Karl Bright picked me up at home last week in a brand new black Cadillac.
Bright is a limousine driver and also the owner of his company, Transportation Initiative of Norwood. But he had not been doing much driving.
We were heading to the airport at a time when just about no one else was, and I had asked him to take a circuitous route to get there. Bright steered his vehicle slowly down Massachusetts Avenue in Boston; the road was eerily vacant, as most Bostonians were confined indoors by the novel coronavirus.
“It takes me back to the [Marathon] bombing,” said Bright, glancing at his passenger in the rear-view mirror. “Remember, everybody sheltered in place? This is exactly how it was. This is scary, but it's real.”
That reality is devastating the bottom line of his small company. Though it was mid-afternoon, Bright said I was his only passenger so far that day. The absence of people on the streets reflects the absence of customers traveling anywhere, whether by foot, plane or limousine.
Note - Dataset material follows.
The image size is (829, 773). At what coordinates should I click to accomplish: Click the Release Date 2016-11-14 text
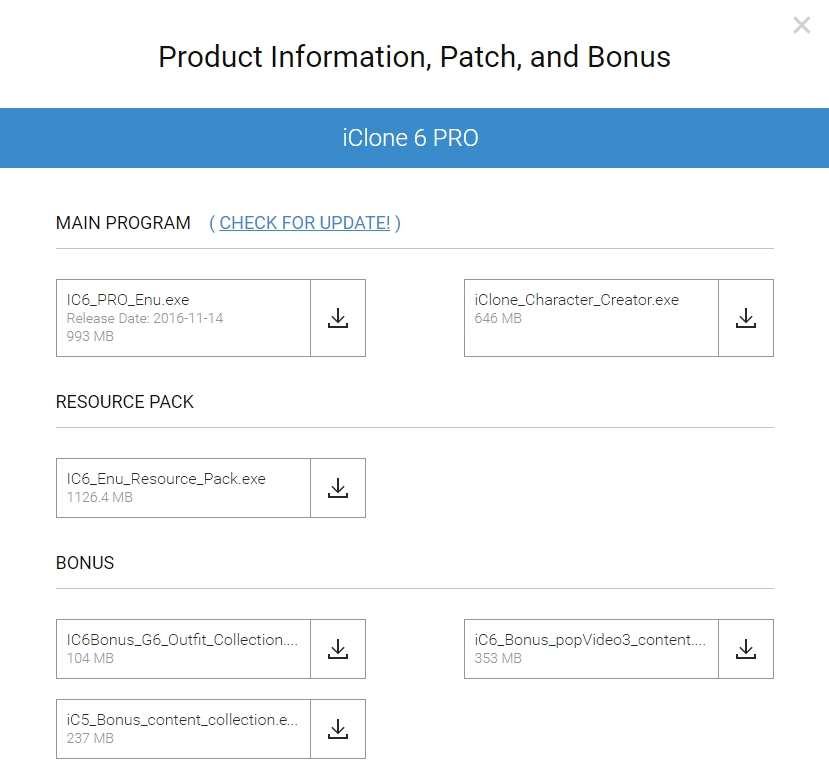point(145,318)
“I used to do a lot of business with clients who come into town and want to go to the Patriots games or different games in different venues,” said Bright. “Some of them came into town and they’d call up because they want to go to the museum or to the symphony. All of that's pretty much dried up.”
Bright is originally from the West African nation of Sierra Leone. He worked for years as a network engineer, but said he always dreamed of setting up his own limo service, which he did a decade ago. Before the onset of the pandemic, Bright said he and the other drivers working for him generated revenues of $5,000 - $6,000 a week. He had regular clients and only drove trips that had been booked in advance.
“I used to have some other people that I put to work — independent contractors — at the peak of my business, I'd have a lot. I couldn't do it all myself," he said. "That's all pretty much evaporated.”
As the economy has ground to a halt, and airport traffic has slowed to a trickle, the people who make their living driving passengers around the area have been idled. Thousands of chauffeurs have joined the waves of the newly unemployed in Massachusetts. Bright said he plans to apply for a small business loan as part of the new $2.2 trillion economic rescue package, and if worse comes to worst, he will also apply for unemployment benefits.
A 2014 study found that about fifty percent of limousine drivers, like Bright, were born outside of the United States. But Bright said that fact has also given him a different perspective on the tragedy we are all living at this moment.
He comes from a country that has seen pandemics before. Sierra Leone has been ravaged by civil war and Ebola, a deadly virus that took nearly 4,000 lives over two years from 2014 to 2016. In Boston’s tight knit African community, where fates and histories intertwine, many lost family and relatives as Ebola swept across Africa. It is something Bright said he thinks about often, especially as coronavirus devastates American communities, where citizens have no experience with a health emergency on this scale and the fear that comes with it.
Bright finds it ironic but he also found a comforting similarity. Like courageous health professionals in the United States now, people in Sierra Leone also put their lives on the line to stop the spread of Ebola.
“I lost a good friend I went to school with," he said. "And I lost him because he was actually trying to help other Sierra Leonians. That's how he got infected. He died being a human being. You know, he gave his life for others.”
As we idled at a red light in the corridor near Boston Medical Center — derisively known as Methadone Mile — a man wrapped in rags tapped on the driver’s side window. To my surprise, despite the city's fear of coronavirus, Bright rolled it down.
“Can you buy me something to eat, please brother?” the stranger implored.
Bright handed him some money through the open window.
Bright explained later that the virus may show us how much we depend on and need each other.
“This has the potential of showing us that we are more linked together globally than we know. We should now be cognizant of the fact that we are our brother's keeper.”
Minutes later, Bright steered his brand-new Cadillac toward the departure area of Logan Airport, yet another portrait of still-life in Boston. Traveling back and forth there used to represent a significant part of Bright’s business, now wiped out by the economic turn of events with no end in sight.
“And it worries me if this thing goes six months. Of course, if there is no business, I'll be home. Not just wasting my gas. But at the end of it all, I will be in business,” said Bright defiantly.
But as he drove off, he did not know when there would be another paying passenger in the back seat.